Heightened Q3 technical recession risk in store. The main drag was electronics which declined 7.3% yoy, whereas the biomedical cluster expanded 13.0% yoy, led by pharmaceuticals (+13.6%). Excluding biomedical manufacturing, industrial output would have fallen 5.4% yoy (-2.7% mom sa), implying that the broader manufacturing momentum remains weak. Note that the transport engineering cluster shrank 20.1% yoy in Aug, with the aerospace (-10% yoy due to a demand slowdown for engine repair jobs from US and Europe) and marine & offshore engineering (-27.2% yoy due to lower oil rig project contributions) segments offsetting the land transport segment growth (+34.5% yoy).
We revise down our Q3 and 2012 growth forecasts to 1.4% and 2.0% yoy. Given that both July and August manufacturing output data have continually undershot expectations, this has heightened the risk of a technical recession for Q3 GDP growth. Taking into account the very weak Aug manufacturing data, we have adjusted our Q3 GDP growth to 1.4% yoy (-0.3% qoq saar), which would put us in a technical recession, and the full-year 2012 growth forecast from our earlier 2.3% yoy to 2.0% yoy. This is still within the official 1.5-2.5% GDP growth forecast range, albeit it is below the median 2.4% growth forecast from the September MAS survey of professional forecasters.

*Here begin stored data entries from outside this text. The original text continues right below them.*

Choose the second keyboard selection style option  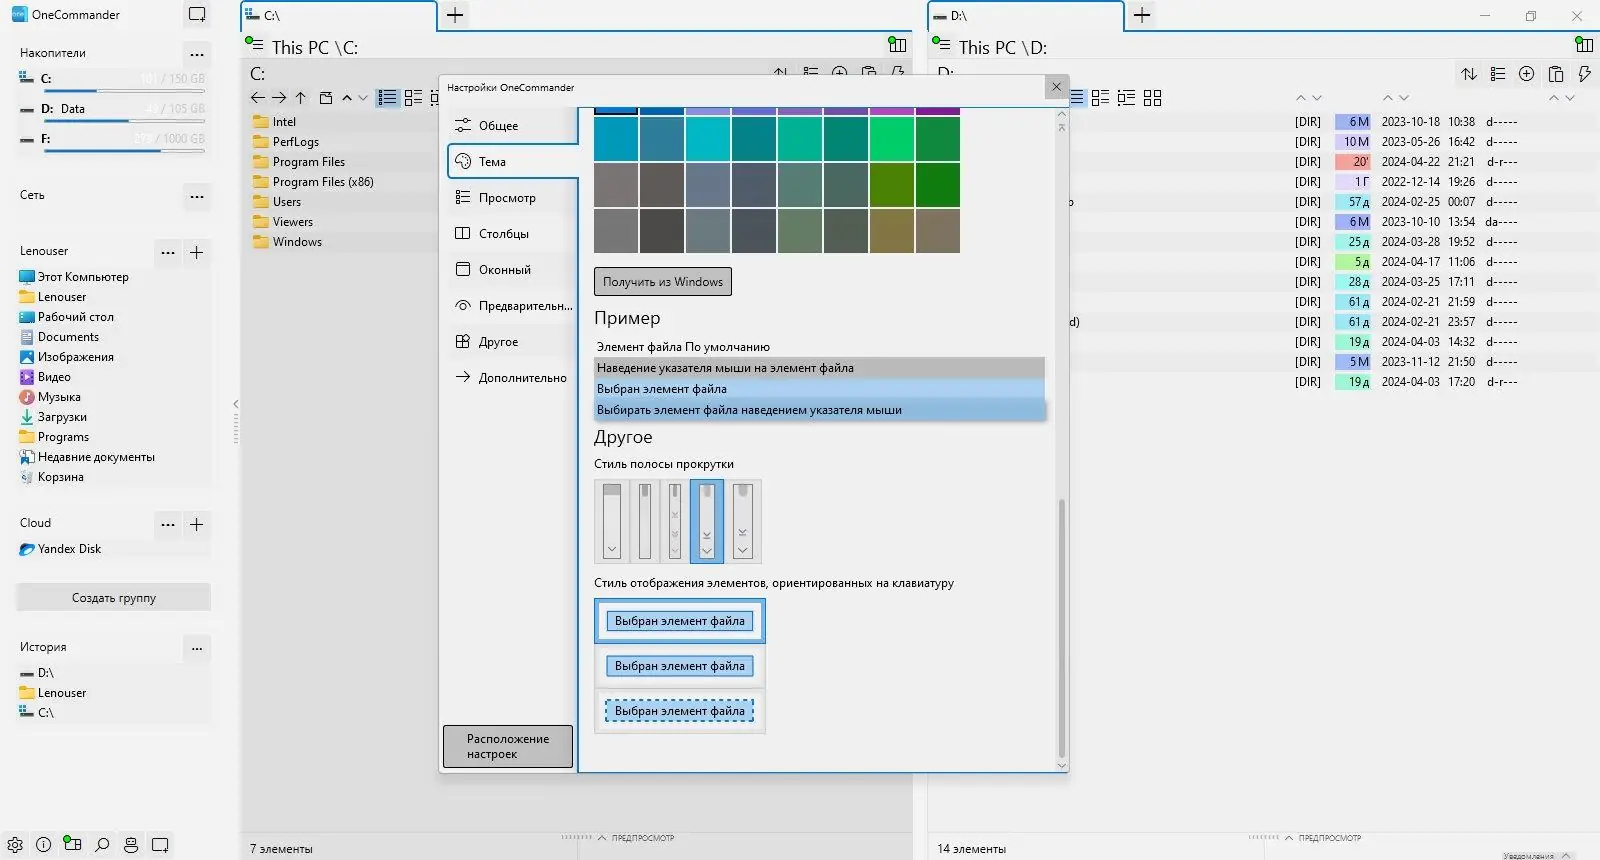click(x=679, y=666)
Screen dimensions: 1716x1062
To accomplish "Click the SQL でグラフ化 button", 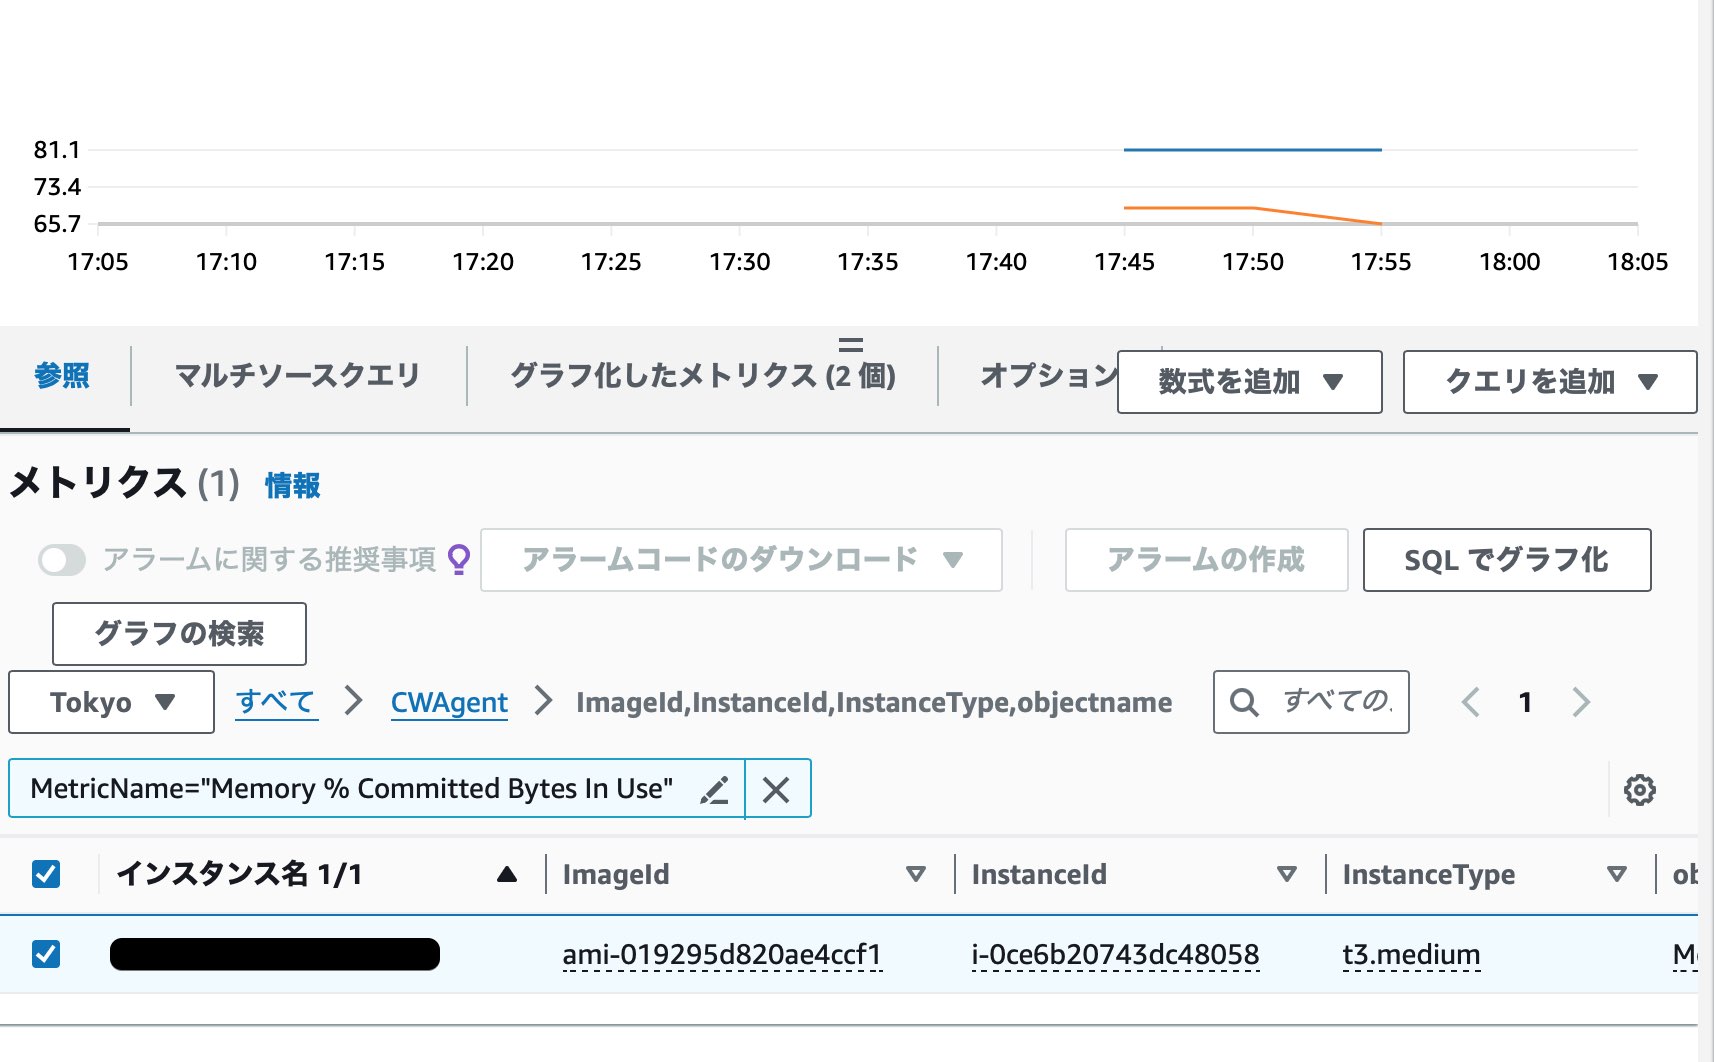I will coord(1506,560).
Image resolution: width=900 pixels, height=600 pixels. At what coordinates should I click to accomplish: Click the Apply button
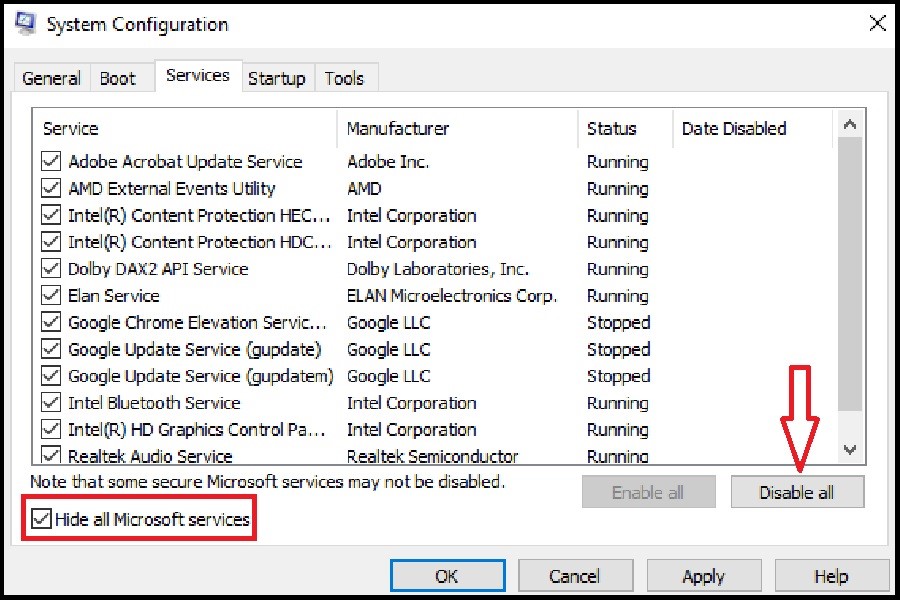pos(703,576)
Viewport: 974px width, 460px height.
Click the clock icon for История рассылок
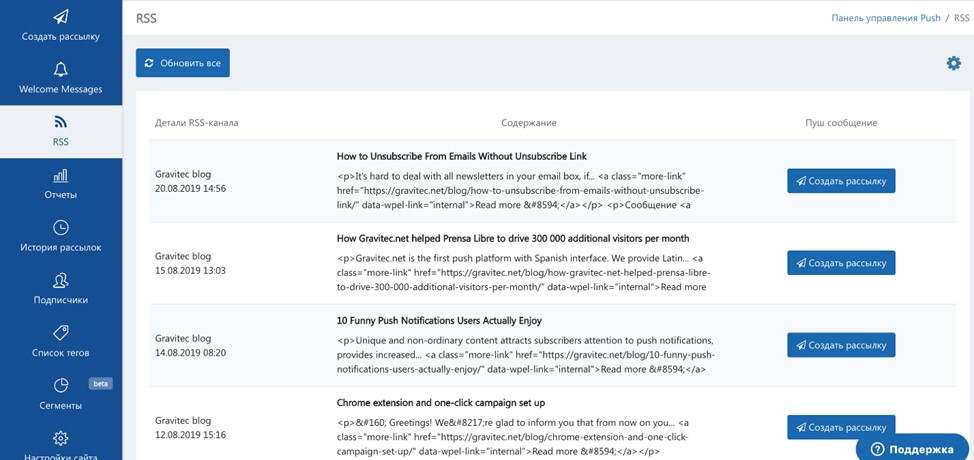60,227
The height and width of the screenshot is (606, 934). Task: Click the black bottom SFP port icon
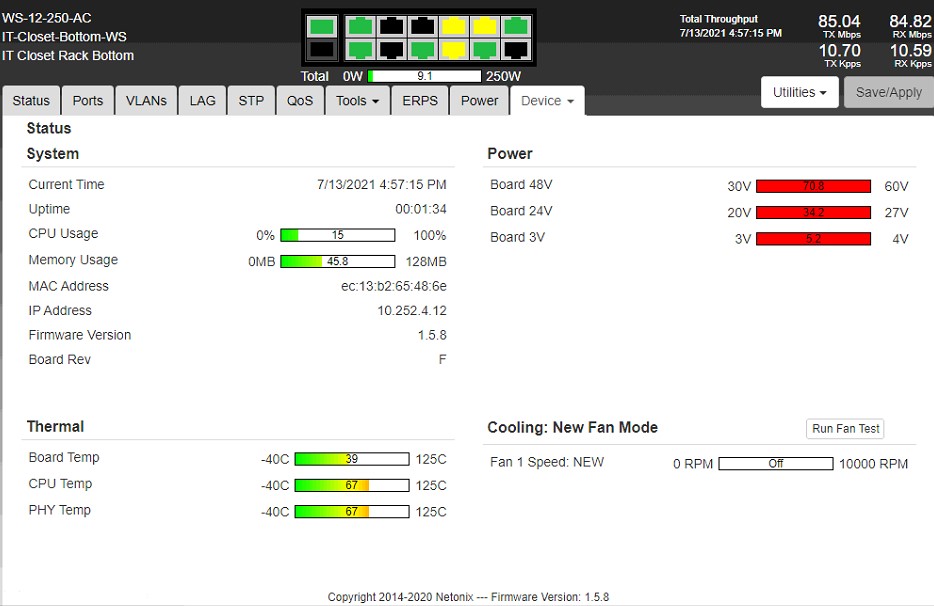pos(322,49)
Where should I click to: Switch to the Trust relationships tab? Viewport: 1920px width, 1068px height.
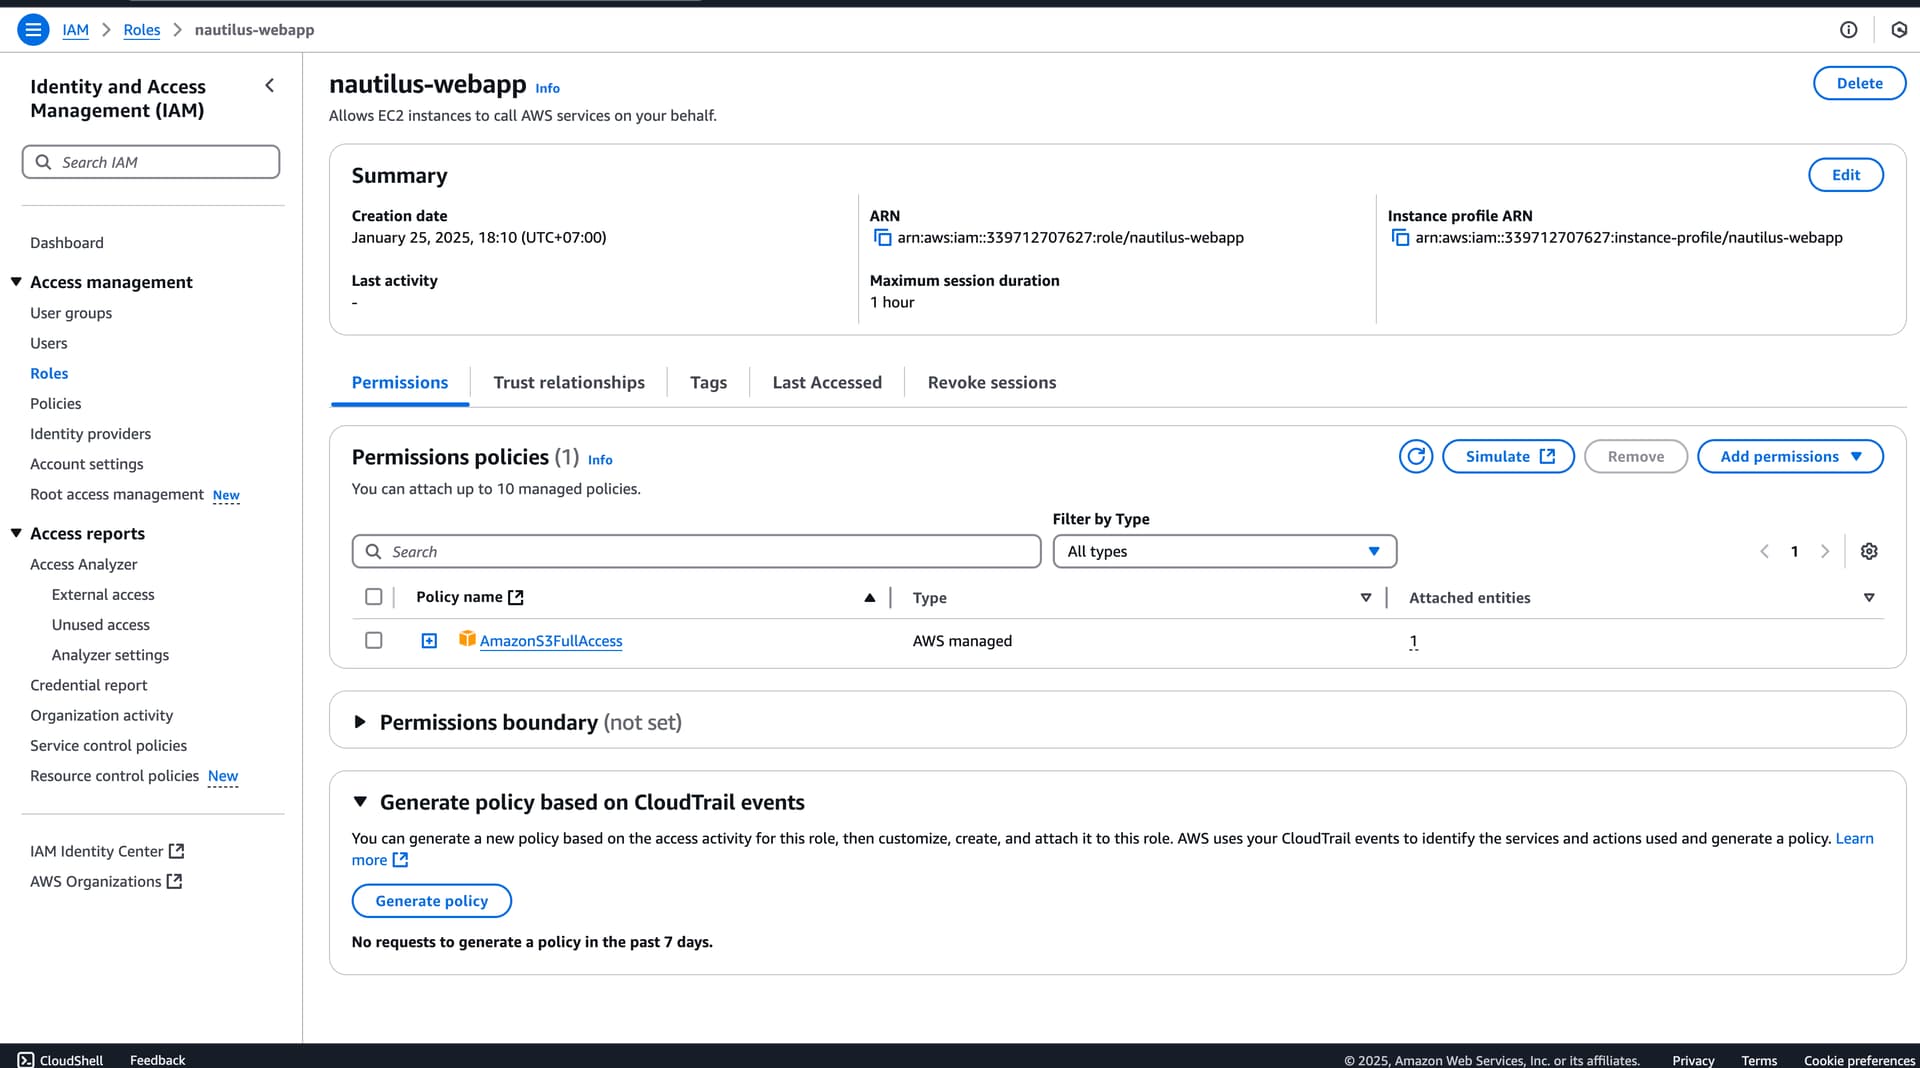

What is the bearish scenario? In a bearish scenario where the Sep industrial output index remains at August’s tepid level, this could drag Q3 GDP to just +0.7% yoy (-3.0% qoq saar), resulting in full-year growth of just 1.8% yoy. This could open the door to some form of monetary policy accommodation in Oct, possibly a flattening of the SGD NEER slope, if there is no anticipated turnaround in the Q4 2012 and Q1 2013 outlook.